DALLAS – How Ohio schools tap local funding is playing a bigger role in districts’ credit profiles, says Moody’s Investors Service.

“For nearly a decade, most Ohio school districts have seen state aid decline as a share of total operating revenue, rendering them more reliant on local taxes to fund operations. As a result, levy elections, the primary mechanism through which Ohio schools increase local revenue, have become an increasingly important driver of a school district’s financial strength," Moody’s wrote.

But Moody’s also warned in a commentary published Tuesday that school districts’ credit strength depends on how vulnerable their revenue raising ability is to voter approval.
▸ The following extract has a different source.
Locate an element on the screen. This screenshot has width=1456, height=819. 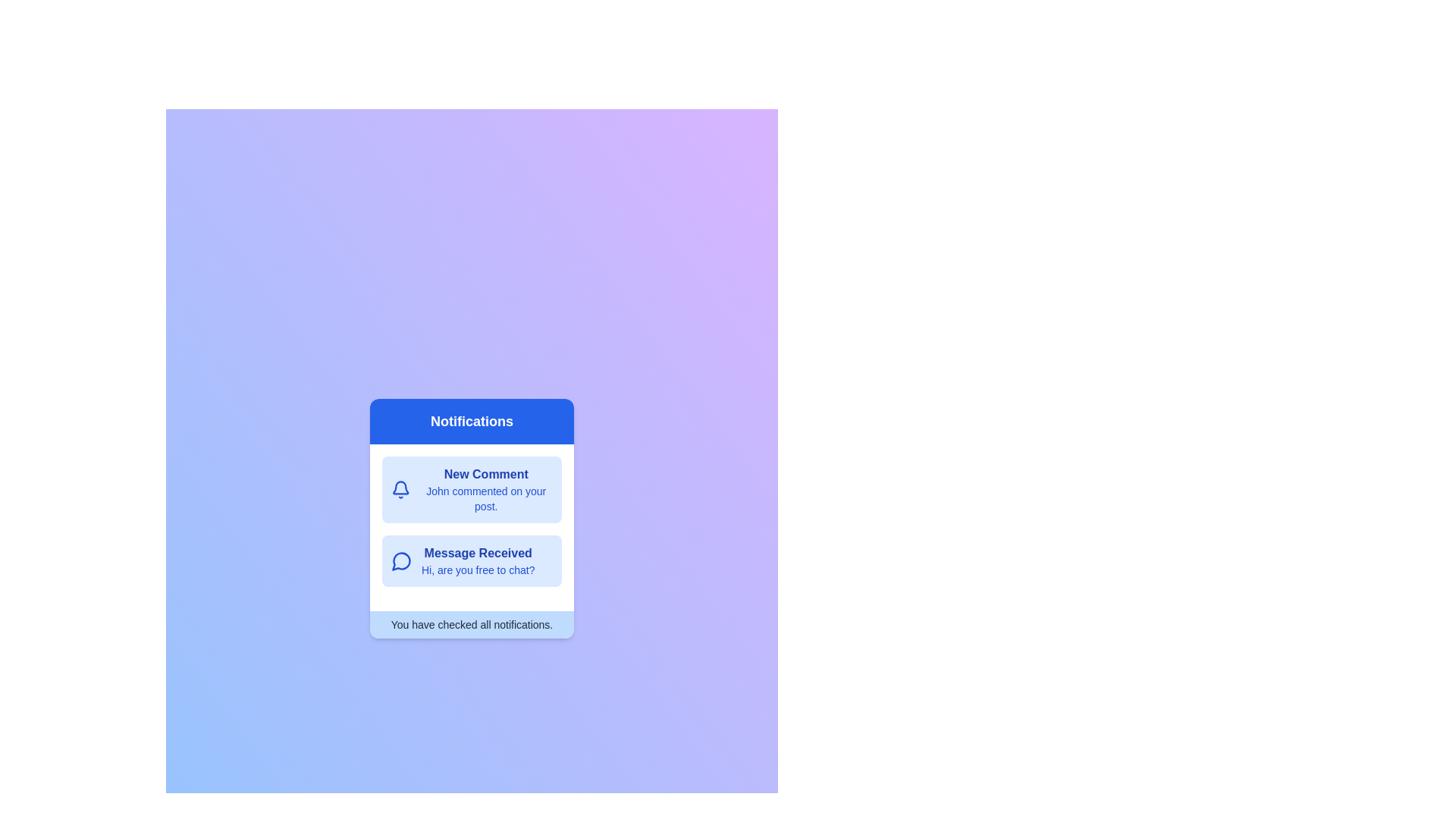
the notification entry titled New Comment is located at coordinates (471, 489).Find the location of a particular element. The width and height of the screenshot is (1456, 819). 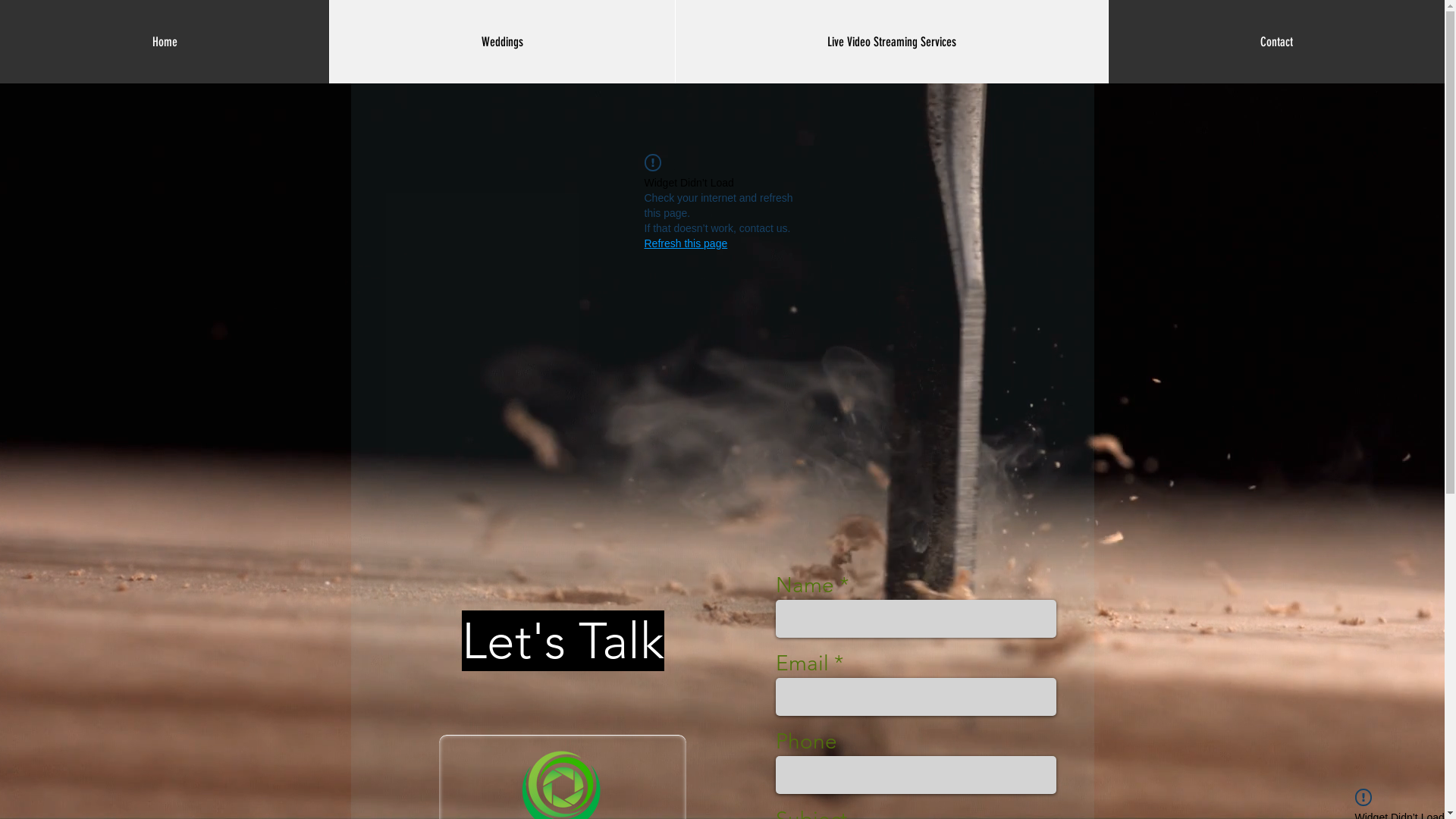

'Live Video Streaming Services' is located at coordinates (891, 40).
How Ohio schools tap local funding is playing a bigger role in districts’ credit profiles, according to Moody's Investors Service. Bloomberg

“Districts that need to frequently approach voters for both tax renewals and new taxes are more vulnerable to negative election outcomes than districts that only need to request new levies,” Moody’s wrote.

Three out of four Ohio school districts saw state aid decline as a share of total revenue between 2008 and 2016, according to Moody’s. In the five years through May 2017, 83% of Ohio's school districts held at least one levy election. Voters approved 70% of the more than 1,200 ballot requests, with the majority of approvals for extending expiring taxes. The approval rate for new levies was much lower at 38%.

Levies typically fall into one of four categories. Bond levies repay debt issued for various capital purposes. Permanent improvement levies typically finance maintenance of facilities and property. Current expense levies fund a school district's general operations and voters can approve them on either a temporary or continuous basis. Emergency levies fund operations and generate a fixed amount of revenue on a temporary basis.

Districts that have continuous operating levies are less exposed to voters because they only need voter support for new taxes and do not risk losing existing revenue in an election defeat, according to the report.

Shaker Heights Local School District, for example, benefits from the reliable revenue provided by continuous operating levies. The district seeks new taxing authority from voters on a consistent three- to-four year cycle.

On the other hand, Walnut Township Local School District has held 19 levy elections between 2000 and 2017. Eight of these requests were for new levies while 11 were for levy renewals. Nearly all of the district's approved levies are on a temporary basis, which require periodic renewal. “As a result, the district must approach voters relatively frequently to request a levy renewal in addition to requesting a new levy,” said Moody’s.

Districts with the least amount of voter exposure levy are at the “20-mill floor,” according to Moody’s. School districts that levy at 20 mills capture property tax growth due to both new construction and appreciating property values. When property values increase, voter approved millage decreases so the amount of taxes collected remains flat.

Moody’s said in the report that school districts’ exposure to voter uncertainty can be mitigated by policies that guide the timing of elections or require preemptively identifying budget cuts if a request fails.